El estudio revela que la no participación en el crimen no es una simple “decisión personal”, sino el resultado de un proceso social complejo que involucra primordialmente a la familia, la escuela, las redes de apoyo comunitario y la socialización moral. Las conclusiones del análisis no lo mencionan directamente pero se interpreta que, al menos para los jóvenes entrevistados, la educación mediante apercibimientos o amenazas moralizantes no tiene tanto impacto como el ejemplo, la vigilancia, la corrección amorosa e, incluso, las sanciones justificadas y proporcionales que suceden en el seno familiar

Hay un aspecto interesante que aborda también el estudio y es la perspectiva sobre el triunfo inmediatista, el éxito económico y el prestigio fugaz: El dinero fácil tiene un costo demasiado alto. La convicción personal de asumir la pobreza y sus desafíos, antes de buscar riquezas manchadas de sangre o a costa de su propia dignidad, tranquilidad y paz se deriva en parte por los testimonios funestos de sus coetáneos (el miedo a ‘terminar mal’) pero principalmente se sustenta en el ejemplo inmediato de sus propios padres, madres y abuelos; de una formación familiar que no alienta una hombría ligada al pavoneo, la agresividad o la violencia, que no glorifica el poder, la altanería o la trasgresión pendenciera. Por el contrario: que educa en una masculinidad basada en responsabilidad, el cuidado de los hijos, la vida sencilla, modesta y tranquila.

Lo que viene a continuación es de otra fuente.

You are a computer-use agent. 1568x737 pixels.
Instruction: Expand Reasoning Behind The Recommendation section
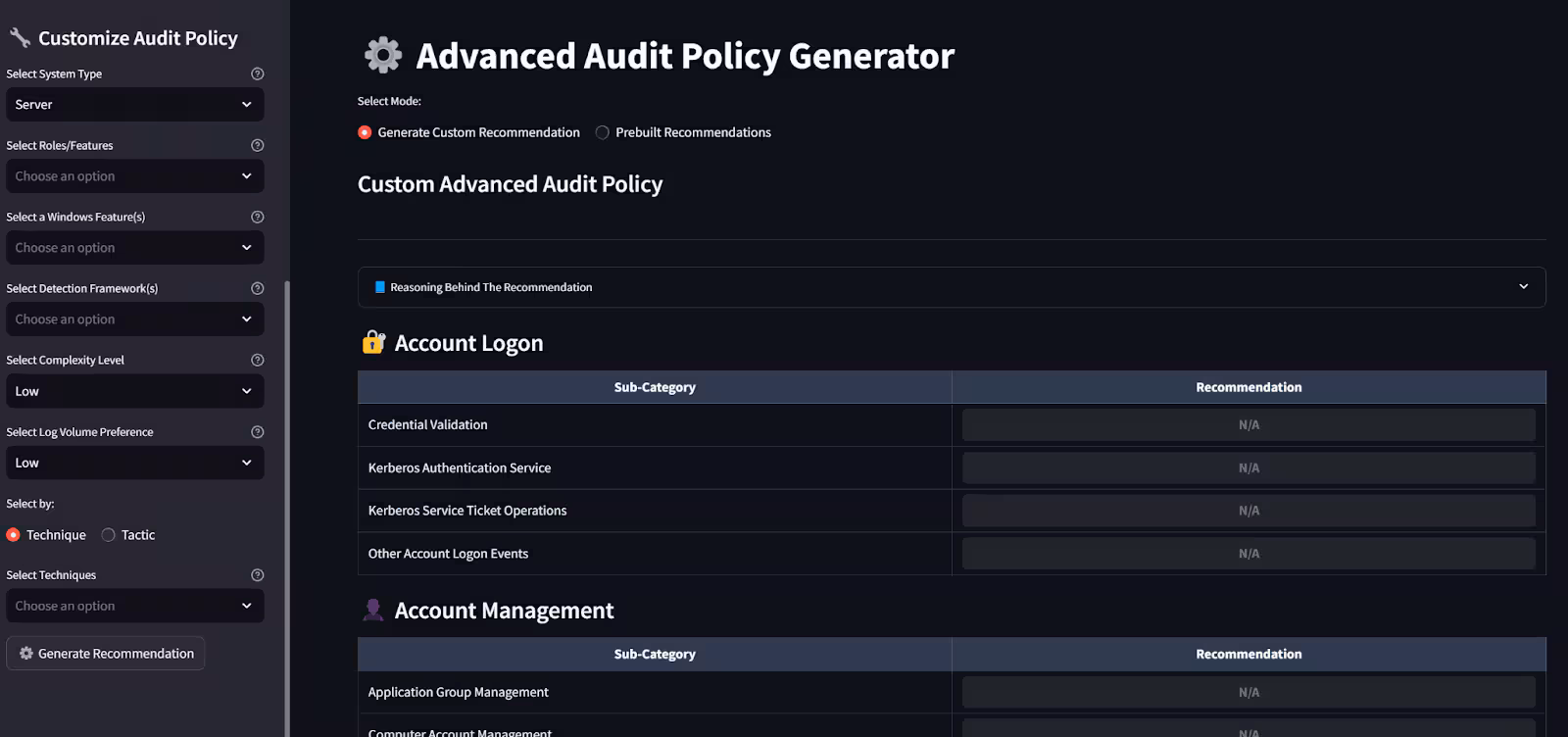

Este estudio –y otros que buscan motivos de esperanza más que la justificación de los apocalípticos de siempre– marca por lo menos una guía de pensamiento importante para la construcción cultural social y para las políticas públicas en México. Al reconocer que la espiral de violencia y crimen no se combatirá sólo con políticas de seguridad o ‘atacando las causas de la pobreza y la marginación’; sino que se requiere invertir en procesos que sostienen la convivencia familiar y apoyar a procesos educativos, deportivos y culturales formales e informales a ras de suelo. Pero, sobre todo, se requiere desmitificar las narrativas que glorifican el éxito, que idolatran la meritocracia y exaltan la persecución del triunfo a toda costa: porque ganar (dinero, prestigio, bienes) a costa de explotar o someter al prójimo o a costa de la propia dignidad personal es una ruta que ahonda el abismo de la violencia. Hay que aprender de estos hombres que nos demuestran que, incluso en los contextos más hostiles, es posible construir identidades que dignifiquen la vida propia y la ajena.